▶ _Work to complete_:
Answer with the exact lines of the following material from the one containing "Instruction: Click the single" through the one containing "Task: Click the 0.0600%", both end lines included.

▶ _Input data_:
============
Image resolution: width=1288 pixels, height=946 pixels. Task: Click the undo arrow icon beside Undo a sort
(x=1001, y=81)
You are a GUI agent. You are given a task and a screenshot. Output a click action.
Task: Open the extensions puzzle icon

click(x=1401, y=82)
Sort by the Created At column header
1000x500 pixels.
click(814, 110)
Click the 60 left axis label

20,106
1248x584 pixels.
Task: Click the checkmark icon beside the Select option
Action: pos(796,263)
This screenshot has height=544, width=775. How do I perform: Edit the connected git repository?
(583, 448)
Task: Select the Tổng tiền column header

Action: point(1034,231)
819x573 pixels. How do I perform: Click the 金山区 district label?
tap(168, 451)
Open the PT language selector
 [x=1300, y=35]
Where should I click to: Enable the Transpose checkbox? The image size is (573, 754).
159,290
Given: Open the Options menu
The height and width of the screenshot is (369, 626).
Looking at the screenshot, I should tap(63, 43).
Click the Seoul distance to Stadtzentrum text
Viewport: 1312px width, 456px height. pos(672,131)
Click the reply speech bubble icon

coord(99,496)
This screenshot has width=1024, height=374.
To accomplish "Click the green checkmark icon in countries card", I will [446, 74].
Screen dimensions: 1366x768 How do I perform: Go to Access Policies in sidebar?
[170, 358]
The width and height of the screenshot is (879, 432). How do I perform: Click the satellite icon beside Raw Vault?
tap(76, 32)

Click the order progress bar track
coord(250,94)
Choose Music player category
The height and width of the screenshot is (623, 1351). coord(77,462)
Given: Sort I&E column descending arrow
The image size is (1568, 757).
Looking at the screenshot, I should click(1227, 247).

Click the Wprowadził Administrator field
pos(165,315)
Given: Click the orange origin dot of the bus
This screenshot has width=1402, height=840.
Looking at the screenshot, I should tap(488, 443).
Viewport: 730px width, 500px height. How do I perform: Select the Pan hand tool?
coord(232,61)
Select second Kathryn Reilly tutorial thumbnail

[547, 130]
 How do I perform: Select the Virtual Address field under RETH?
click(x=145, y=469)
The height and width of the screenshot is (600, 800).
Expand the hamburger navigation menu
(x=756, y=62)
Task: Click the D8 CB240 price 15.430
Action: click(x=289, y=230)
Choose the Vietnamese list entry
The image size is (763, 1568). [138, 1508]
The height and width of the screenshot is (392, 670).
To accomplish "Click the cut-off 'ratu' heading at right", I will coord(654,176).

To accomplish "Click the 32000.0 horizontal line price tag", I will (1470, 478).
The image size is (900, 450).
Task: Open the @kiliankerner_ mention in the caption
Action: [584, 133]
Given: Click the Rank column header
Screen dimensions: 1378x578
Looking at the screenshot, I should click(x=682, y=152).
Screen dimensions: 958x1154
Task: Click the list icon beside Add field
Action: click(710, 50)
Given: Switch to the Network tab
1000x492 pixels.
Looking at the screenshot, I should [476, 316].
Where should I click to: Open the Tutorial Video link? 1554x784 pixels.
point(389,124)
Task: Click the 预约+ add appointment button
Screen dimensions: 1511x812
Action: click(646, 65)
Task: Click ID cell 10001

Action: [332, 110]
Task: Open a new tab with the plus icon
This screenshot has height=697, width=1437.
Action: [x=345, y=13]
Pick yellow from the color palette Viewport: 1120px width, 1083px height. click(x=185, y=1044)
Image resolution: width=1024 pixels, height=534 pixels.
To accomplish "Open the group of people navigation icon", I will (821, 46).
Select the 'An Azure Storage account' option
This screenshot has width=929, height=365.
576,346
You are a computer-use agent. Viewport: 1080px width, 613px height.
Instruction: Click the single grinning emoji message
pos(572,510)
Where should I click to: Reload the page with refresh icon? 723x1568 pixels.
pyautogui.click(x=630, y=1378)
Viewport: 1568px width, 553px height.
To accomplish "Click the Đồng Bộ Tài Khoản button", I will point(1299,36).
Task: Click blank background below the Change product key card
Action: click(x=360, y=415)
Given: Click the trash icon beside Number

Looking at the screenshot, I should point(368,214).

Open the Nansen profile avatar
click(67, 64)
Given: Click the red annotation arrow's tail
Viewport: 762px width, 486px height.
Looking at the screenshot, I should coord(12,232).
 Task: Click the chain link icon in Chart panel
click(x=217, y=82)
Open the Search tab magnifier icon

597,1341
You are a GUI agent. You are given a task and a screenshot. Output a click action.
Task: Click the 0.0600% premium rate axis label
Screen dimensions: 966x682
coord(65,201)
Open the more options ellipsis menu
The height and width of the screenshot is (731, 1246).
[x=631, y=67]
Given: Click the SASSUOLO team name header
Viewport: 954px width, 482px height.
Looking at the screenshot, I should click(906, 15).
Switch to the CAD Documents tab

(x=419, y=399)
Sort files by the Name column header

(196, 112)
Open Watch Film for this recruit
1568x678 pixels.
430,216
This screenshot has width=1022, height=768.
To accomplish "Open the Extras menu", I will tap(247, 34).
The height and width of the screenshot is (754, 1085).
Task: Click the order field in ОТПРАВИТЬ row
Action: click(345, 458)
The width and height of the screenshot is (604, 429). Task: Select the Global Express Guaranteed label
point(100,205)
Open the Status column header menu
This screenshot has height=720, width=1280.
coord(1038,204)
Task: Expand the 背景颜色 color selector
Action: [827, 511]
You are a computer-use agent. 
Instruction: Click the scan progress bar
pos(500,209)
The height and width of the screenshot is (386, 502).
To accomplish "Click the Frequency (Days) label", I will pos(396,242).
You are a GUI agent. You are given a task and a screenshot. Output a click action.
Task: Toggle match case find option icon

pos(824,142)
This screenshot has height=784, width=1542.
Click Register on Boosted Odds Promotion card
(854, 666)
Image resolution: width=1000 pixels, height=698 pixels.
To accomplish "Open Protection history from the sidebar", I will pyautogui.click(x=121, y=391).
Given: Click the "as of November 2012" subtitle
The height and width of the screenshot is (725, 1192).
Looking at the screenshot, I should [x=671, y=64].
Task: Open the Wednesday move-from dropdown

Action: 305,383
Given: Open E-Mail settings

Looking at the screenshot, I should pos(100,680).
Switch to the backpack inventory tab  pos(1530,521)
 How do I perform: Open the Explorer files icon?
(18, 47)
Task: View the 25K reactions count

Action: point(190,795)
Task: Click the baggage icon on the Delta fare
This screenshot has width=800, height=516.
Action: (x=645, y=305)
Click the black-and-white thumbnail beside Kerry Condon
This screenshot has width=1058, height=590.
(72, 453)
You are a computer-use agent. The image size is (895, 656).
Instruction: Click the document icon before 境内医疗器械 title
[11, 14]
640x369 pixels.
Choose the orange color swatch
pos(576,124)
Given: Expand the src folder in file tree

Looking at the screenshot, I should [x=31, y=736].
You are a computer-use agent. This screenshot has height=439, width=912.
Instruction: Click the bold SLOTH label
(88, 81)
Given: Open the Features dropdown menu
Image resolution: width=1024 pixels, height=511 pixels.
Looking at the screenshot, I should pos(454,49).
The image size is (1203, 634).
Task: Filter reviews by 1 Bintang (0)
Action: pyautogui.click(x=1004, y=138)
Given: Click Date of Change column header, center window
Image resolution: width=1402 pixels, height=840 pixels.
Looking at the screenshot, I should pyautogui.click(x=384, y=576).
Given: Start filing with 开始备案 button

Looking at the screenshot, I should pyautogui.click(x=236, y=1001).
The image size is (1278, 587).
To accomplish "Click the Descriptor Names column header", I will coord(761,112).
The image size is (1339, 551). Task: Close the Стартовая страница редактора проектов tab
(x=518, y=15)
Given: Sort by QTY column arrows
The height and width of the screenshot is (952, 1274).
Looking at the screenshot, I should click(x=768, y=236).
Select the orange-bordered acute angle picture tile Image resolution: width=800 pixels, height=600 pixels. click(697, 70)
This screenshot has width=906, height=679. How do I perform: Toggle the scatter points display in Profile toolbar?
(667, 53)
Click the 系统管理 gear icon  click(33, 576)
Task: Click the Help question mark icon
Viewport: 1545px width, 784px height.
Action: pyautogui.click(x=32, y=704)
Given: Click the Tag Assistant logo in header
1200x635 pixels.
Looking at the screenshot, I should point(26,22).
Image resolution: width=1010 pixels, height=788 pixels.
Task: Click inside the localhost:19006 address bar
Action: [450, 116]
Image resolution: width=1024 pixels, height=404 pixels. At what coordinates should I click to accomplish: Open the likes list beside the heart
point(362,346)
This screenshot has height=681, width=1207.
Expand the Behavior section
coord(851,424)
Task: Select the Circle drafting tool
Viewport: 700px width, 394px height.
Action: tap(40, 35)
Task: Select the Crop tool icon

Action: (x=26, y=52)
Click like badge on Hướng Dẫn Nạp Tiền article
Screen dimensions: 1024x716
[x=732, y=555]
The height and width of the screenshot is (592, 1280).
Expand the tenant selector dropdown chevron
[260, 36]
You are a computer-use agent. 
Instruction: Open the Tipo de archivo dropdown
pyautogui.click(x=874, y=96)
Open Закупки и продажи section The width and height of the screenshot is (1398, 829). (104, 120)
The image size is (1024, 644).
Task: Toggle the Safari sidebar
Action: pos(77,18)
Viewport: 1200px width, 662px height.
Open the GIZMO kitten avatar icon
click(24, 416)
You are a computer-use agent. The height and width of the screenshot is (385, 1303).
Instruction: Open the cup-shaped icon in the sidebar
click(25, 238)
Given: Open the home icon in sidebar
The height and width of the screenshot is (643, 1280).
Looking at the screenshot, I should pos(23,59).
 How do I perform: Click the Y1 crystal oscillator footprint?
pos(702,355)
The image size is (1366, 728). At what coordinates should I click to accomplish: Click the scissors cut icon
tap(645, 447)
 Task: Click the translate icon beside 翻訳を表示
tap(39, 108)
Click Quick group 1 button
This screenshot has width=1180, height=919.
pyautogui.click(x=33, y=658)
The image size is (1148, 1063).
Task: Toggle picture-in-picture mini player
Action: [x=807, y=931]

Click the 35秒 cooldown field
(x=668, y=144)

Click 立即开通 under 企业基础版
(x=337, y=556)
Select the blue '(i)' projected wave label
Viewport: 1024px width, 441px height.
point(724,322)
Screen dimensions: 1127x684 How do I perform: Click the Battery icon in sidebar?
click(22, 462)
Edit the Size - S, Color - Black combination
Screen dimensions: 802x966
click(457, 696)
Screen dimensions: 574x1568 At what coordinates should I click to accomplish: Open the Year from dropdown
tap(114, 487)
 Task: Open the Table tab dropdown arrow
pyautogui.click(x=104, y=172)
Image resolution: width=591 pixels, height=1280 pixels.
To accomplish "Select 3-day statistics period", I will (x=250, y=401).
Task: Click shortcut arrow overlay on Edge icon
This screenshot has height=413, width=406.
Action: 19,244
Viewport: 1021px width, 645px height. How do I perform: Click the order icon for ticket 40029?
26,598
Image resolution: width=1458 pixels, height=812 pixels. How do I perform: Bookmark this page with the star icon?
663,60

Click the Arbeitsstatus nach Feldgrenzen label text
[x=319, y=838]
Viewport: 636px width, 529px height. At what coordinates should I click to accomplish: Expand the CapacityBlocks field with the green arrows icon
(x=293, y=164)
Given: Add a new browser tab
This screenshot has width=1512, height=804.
============
▶ _Result of the exercise_:
Instruction: Click the single grinning emoji message
pos(572,510)
Where should I click to: Reload the page with refresh icon? 723x1568 pixels.
pyautogui.click(x=630, y=1378)
Viewport: 1568px width, 553px height.
To accomplish "Click the Đồng Bộ Tài Khoản button", I will point(1299,36).
Task: Click blank background below the Change product key card
Action: click(x=360, y=415)
Given: Click the trash icon beside Number

Looking at the screenshot, I should point(368,214).

Open the Nansen profile avatar
click(67, 64)
Given: Click the red annotation arrow's tail
Viewport: 762px width, 486px height.
Looking at the screenshot, I should coord(12,232).
 Task: Click the chain link icon in Chart panel
click(x=217, y=82)
Open the Search tab magnifier icon

597,1341
You are a GUI agent. You are given a task and a screenshot. Output a click action.
Task: Click the 0.0600% premium rate axis label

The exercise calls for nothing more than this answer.